* **BRIEF**
Present the listing as a Markdown table with the columns "Row" and "Listing line," starting at the first line and ending after the line that contains "preceded (472, 700)". Number each row and leave out blank lines.

** Begin DATA FOR THIS EXERCISE **

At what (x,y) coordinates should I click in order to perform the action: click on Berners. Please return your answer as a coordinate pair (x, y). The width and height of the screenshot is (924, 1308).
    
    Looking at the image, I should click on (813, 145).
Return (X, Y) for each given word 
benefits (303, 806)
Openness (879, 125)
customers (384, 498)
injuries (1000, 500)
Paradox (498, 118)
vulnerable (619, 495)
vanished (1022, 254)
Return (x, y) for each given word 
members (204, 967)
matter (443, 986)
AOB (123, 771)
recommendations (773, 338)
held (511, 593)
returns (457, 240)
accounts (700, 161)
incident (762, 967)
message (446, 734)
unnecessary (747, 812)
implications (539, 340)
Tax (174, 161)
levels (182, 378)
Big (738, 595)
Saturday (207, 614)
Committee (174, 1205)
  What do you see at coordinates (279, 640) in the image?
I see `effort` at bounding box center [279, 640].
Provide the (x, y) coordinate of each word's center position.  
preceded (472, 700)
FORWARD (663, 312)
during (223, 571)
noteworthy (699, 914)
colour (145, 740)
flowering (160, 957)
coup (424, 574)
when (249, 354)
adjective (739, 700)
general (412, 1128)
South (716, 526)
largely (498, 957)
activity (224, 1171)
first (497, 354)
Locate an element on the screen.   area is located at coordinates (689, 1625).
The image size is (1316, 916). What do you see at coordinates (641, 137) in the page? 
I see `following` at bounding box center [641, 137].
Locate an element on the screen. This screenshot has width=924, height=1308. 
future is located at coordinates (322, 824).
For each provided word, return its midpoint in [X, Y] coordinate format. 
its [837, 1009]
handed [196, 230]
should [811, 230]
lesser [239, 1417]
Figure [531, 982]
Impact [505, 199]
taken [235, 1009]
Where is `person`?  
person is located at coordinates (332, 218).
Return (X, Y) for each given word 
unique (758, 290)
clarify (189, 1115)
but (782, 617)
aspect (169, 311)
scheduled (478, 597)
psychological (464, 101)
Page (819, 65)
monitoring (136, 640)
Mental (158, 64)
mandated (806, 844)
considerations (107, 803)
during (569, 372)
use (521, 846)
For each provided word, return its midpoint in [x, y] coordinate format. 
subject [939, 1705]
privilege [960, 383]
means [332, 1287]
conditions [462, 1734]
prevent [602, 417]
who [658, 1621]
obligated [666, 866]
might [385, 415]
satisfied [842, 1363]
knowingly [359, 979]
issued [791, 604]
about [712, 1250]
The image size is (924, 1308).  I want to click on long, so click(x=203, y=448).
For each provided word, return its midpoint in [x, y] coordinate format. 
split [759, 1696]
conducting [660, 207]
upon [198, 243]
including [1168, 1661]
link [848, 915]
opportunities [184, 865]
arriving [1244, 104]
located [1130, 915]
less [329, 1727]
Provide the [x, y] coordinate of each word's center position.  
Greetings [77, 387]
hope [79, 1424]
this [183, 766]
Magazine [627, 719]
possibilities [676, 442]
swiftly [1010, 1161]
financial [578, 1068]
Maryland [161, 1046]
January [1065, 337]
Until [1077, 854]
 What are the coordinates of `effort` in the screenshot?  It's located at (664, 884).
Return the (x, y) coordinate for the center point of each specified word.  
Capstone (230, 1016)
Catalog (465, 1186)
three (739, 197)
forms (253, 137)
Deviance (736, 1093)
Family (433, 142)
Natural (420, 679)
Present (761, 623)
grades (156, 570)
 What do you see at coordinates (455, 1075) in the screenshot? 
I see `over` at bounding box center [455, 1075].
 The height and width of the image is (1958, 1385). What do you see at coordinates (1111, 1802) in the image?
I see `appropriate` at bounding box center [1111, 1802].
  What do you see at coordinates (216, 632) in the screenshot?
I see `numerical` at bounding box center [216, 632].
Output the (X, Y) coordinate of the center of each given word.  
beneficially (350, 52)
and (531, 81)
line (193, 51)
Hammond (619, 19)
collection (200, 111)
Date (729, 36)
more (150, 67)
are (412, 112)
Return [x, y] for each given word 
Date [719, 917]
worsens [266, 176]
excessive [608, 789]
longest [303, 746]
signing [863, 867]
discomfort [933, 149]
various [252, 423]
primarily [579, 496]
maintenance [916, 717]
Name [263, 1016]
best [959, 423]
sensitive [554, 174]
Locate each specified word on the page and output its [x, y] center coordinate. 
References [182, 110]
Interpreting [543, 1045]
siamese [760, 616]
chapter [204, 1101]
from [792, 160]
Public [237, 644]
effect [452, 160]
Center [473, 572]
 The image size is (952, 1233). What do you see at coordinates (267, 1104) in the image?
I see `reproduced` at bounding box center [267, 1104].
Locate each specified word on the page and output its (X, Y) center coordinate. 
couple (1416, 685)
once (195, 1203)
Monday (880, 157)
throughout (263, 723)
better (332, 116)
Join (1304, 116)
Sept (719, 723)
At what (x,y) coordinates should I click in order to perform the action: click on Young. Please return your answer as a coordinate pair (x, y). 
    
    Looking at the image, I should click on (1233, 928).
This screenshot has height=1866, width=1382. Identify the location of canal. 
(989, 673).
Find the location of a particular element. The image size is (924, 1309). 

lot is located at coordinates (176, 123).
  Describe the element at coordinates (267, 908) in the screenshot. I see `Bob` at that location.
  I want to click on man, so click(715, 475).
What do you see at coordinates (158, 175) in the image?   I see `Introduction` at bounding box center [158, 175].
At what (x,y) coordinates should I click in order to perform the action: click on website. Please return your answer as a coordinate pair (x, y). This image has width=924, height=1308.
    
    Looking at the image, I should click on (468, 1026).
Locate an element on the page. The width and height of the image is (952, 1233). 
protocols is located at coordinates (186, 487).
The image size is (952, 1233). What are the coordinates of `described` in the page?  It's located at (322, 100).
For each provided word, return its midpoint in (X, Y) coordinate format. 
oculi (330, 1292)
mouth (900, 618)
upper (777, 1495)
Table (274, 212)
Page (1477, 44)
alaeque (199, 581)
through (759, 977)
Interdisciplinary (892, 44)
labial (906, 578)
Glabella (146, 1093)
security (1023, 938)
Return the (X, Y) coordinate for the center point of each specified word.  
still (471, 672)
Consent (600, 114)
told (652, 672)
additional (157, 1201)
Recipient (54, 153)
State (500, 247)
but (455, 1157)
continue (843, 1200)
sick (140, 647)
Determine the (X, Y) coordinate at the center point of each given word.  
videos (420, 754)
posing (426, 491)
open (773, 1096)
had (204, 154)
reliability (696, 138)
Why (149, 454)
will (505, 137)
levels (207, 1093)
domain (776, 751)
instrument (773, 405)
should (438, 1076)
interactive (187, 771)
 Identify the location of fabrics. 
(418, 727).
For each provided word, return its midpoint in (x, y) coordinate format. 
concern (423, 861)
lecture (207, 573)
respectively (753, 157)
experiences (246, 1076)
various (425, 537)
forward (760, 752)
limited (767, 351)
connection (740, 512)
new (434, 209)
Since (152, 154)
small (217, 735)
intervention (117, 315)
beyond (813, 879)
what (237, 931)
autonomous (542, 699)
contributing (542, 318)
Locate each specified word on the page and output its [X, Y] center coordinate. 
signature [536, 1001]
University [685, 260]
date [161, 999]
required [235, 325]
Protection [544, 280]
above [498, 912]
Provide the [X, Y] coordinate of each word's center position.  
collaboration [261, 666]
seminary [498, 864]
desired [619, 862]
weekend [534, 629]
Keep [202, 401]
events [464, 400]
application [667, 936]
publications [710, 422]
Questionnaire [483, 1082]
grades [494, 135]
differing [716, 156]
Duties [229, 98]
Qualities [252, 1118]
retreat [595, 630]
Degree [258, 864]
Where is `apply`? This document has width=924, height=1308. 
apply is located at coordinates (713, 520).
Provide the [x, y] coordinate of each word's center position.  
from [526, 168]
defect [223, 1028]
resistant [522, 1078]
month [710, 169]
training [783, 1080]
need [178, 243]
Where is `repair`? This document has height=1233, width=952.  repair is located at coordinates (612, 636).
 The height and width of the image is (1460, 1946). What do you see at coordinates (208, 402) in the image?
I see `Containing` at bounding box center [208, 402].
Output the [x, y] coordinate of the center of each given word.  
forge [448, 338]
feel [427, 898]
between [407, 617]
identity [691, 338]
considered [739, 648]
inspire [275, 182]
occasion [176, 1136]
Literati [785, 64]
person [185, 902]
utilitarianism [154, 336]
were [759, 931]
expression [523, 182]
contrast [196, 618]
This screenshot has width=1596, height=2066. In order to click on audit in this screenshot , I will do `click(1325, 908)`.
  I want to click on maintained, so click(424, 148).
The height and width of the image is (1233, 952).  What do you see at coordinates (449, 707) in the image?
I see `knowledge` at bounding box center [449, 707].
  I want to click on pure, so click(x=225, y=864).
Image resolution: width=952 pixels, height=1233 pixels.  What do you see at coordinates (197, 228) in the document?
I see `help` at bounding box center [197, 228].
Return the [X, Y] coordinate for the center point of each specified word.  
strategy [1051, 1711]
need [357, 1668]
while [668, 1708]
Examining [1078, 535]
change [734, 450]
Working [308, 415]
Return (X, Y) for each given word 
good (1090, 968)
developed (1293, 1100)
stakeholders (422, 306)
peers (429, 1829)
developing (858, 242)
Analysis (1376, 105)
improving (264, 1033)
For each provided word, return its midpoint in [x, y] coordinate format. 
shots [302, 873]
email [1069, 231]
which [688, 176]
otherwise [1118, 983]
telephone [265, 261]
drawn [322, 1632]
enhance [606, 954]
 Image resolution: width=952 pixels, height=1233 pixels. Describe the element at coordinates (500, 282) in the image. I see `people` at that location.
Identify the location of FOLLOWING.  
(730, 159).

** End DATA FOR THIS EXERCISE **

* **COMPLETE RESPONSE**
| Row | Listing line |
|---|---|
| 1 | At what (x,y) coordinates should I click in order to perform the action: click on Berners. Please return your answer as a coordinate pair (x, y). The width and height of the screenshot is (924, 1308). |
| 2 |     Looking at the image, I should click on (813, 145). |
| 3 | Return (X, Y) for each given word  |
| 4 | benefits (303, 806) |
| 5 | Openness (879, 125) |
| 6 | customers (384, 498) |
| 7 | injuries (1000, 500) |
| 8 | Paradox (498, 118) |
| 9 | vulnerable (619, 495) |
| 10 | vanished (1022, 254) |
| 11 | Return (x, y) for each given word  |
| 12 | members (204, 967) |
| 13 | matter (443, 986) |
| 14 | AOB (123, 771) |
| 15 | recommendations (773, 338) |
| 16 | held (511, 593) |
| 17 | returns (457, 240) |
| 18 | accounts (700, 161) |
| 19 | incident (762, 967) |
| 20 | message (446, 734) |
| 21 | unnecessary (747, 812) |
| 22 | implications (539, 340) |
| 23 | Tax (174, 161) |
| 24 | levels (182, 378) |
| 25 | Big (738, 595) |
| 26 | Saturday (207, 614) |
| 27 | Committee (174, 1205) |
| 28 |   What do you see at coordinates (279, 640) in the image? |
| 29 | I see `effort` at bounding box center [279, 640]. |
| 30 | Provide the (x, y) coordinate of each word's center position.   |
| 31 | preceded (472, 700) |